Oldenburg - Die Oldenburgische Landesbank AG (OLB) erwartet aus ihrem Regionalbankgeschäft im Nordwesten 2014 „eine deutliche Erhöhung des Ergebnisses“. Vorstandsvorsitzender Dr. Achim Kassow begründete dies am Mittwoch bei der Hauptversammlung in Oldenburg vor rund 1000 Aktionären und Gästen mit einer „Risikovorsorge auf normalerem Niveau“ und einer stabilen Entwicklung der Erträge und Aufwendungen. Und an den Finanzmärkten und in der Schifffahrtsbranche zeichneten sich „keine weiteren Zuspitzungen ab“, hieß es. In Teilen des Schiffsmarktes, in denen die OLB tätig sei, gebe es Besserungszeichen.
Aus dem Bilanzgewinn für 2013 von 4,72 (Vorjahr: 43,06) Millionen Euro wird eine Dividende von 0,10 (0,25) Euro je Aktie an die Aktionäre – die Allianz (gut 90 Prozent) und Kleinaktionäre – gezahlt. Mit den restlichen 2,4 Millionen Euro wird die Kapitalbasis gestärkt.
Die Ausschüttungsquote von rund 50 Prozent soll bei steigendem Gewinn aber wohl nicht beibehalten werden, deutete Kassow an. Mehrere Vorstandsmitglieder betonten, die Eigenkapitalstärkung habe für Stabilität und Wachstumspotenzial Vorrang.
Die Bank habe Hausaufgaben gemacht und „bei der Substanz deutlich zugelegt, so dass es wieder aufwärts gehen“ könne, sagte Kassow. Das Kundengeschäft sei 2013 erneut „gut“ gewesen. Die Bank wachse, „und das sieht man auch beim Ertrag.“
2013 war die Gesamtbilanz der OLB durch erhöhte Risikovorsorge von 81,5 (Vorjahr: 42,6) Millionen Euro vor allem für das Schiffs-Portfolio geschmälert worden. Dank der Ertragskraft habe man dies aber „verkraftet“, betonte Kassow.

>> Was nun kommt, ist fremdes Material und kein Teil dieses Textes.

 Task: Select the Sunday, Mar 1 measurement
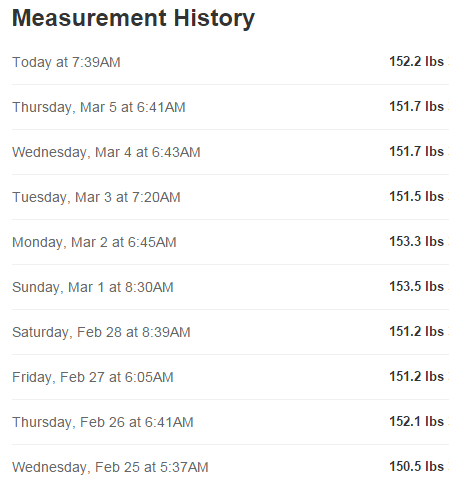(x=230, y=287)
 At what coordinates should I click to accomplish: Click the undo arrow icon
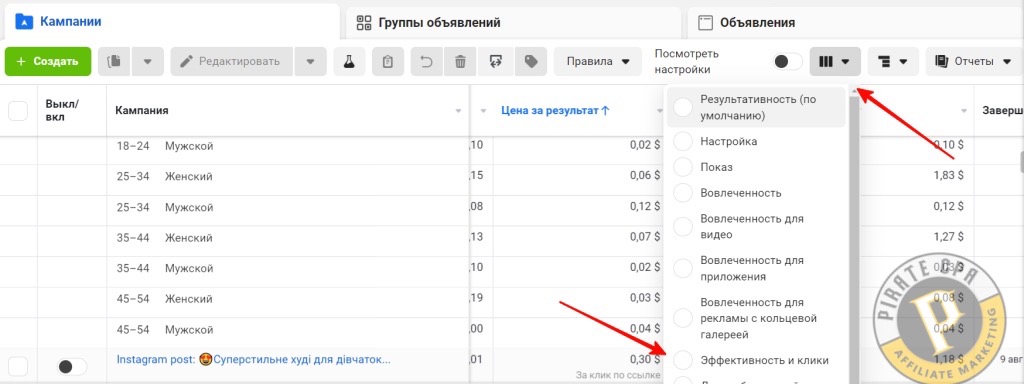tap(426, 61)
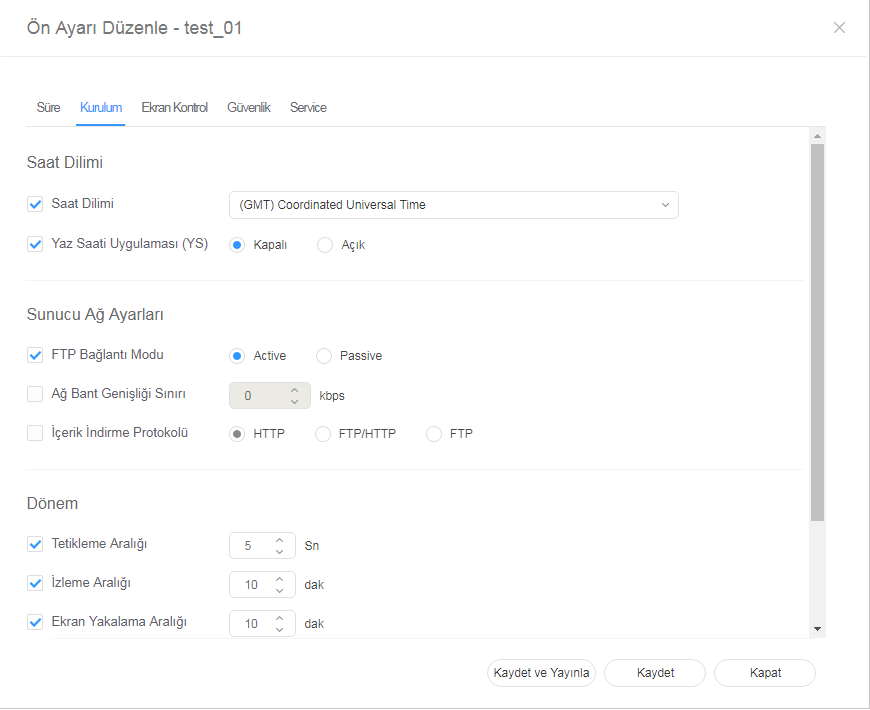Open the Saat Dilimi timezone dropdown

453,205
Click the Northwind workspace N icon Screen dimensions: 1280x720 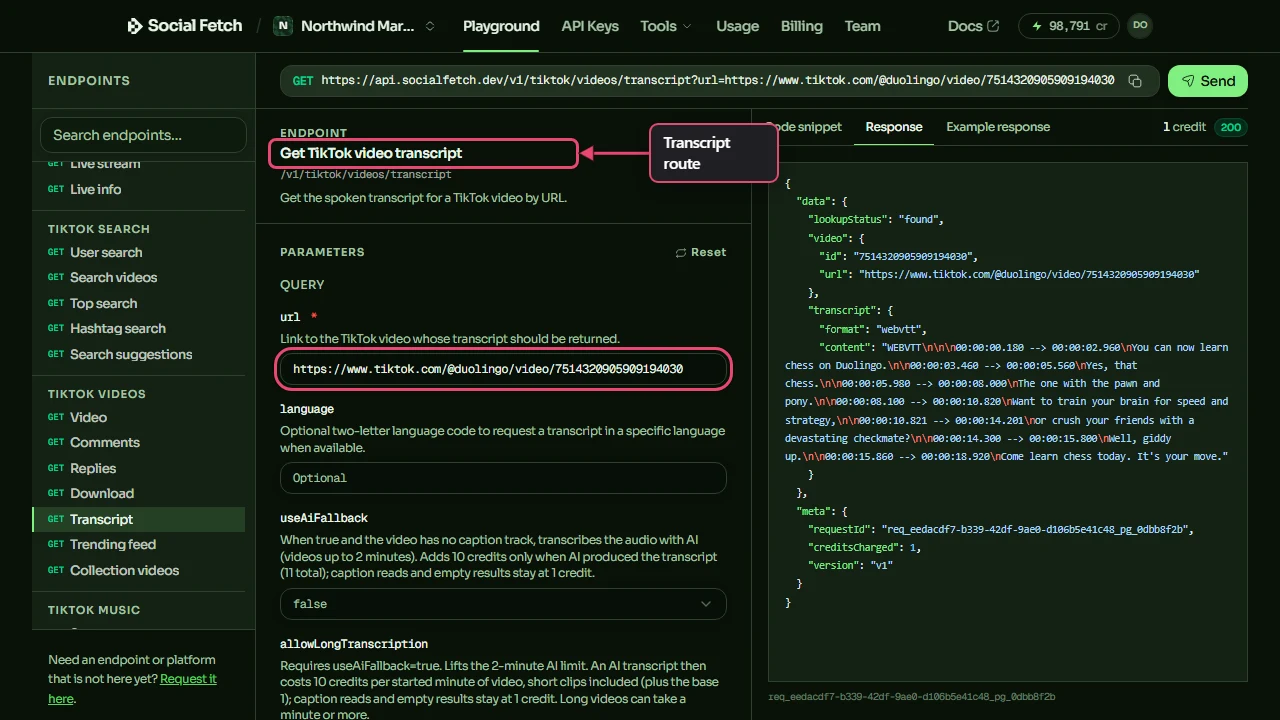coord(284,26)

Er erwarte 2014 weniger Risikovorsorge. Laut Vorstandsmitglied Dr. Thomas Bretzger befinden sich 181 Schiffe im Portfolio – von Yachten bis zum Containerschiff. Gut eine halbe Milliarde Euro (etwa fünf Prozent der OLB-Kredite) seien in betroffenen Bereichen gebunden.
Mehrere Aktionäre kritisierten den Kursverlauf der OLB-Aktie und die Dividende. Es gebe Hoffnung auf bessere Ergebnisse, und davon müssten auch die Aktionäre profitieren, mahnte Peer Koch von der Vereinigung DSW. Markus Neumann von der Schutzgemeinschaft SDK meinte, die OLB habe es „operativ richtig gemacht“, aber das „kommt nicht bei den Aktionären an“. Deren Ergebnis aus Kurs und Dividende sei „signifikant negativ“. 10 Cent Dividende seien „symbolisch“, nörgelte Aktionär Lutz Pfeifer. Dr. Hans-Günter Appel kritisierte mit Verweis auf die Lage eine Anhebung der Bezüge in einigen OLB-Gremien. Aktionär Adolf Fugger zeigte sich „entsetzt“ über den Wertverlust von 60 Prozent bei seinen Aktien. Er sehe zurzeit nicht, dass die Führung „das Ruder umwerfen“ könne. Aufsichtsratschef Andree Moschner betonte, auch Großaktionär Allianz habe „hohes Interesse“ am Aktienkurs. Es gelte aber „Stabilität vor Rendite“.
Im Saal waren wie üblich auch Schüler aus der Region sowie die besten OLB-Azubis. Besonders würdigte Kassow Ausbildungsleiterin Judith Diekmann. Sie hatte einen renommierten Preis gewonnen.
Zum Abschluss der Hauptversammlung gab es das übliche Spargelessen. 12 500 Stangen Spargel und 200 Kilo Erdbeeren wurden zubereitet.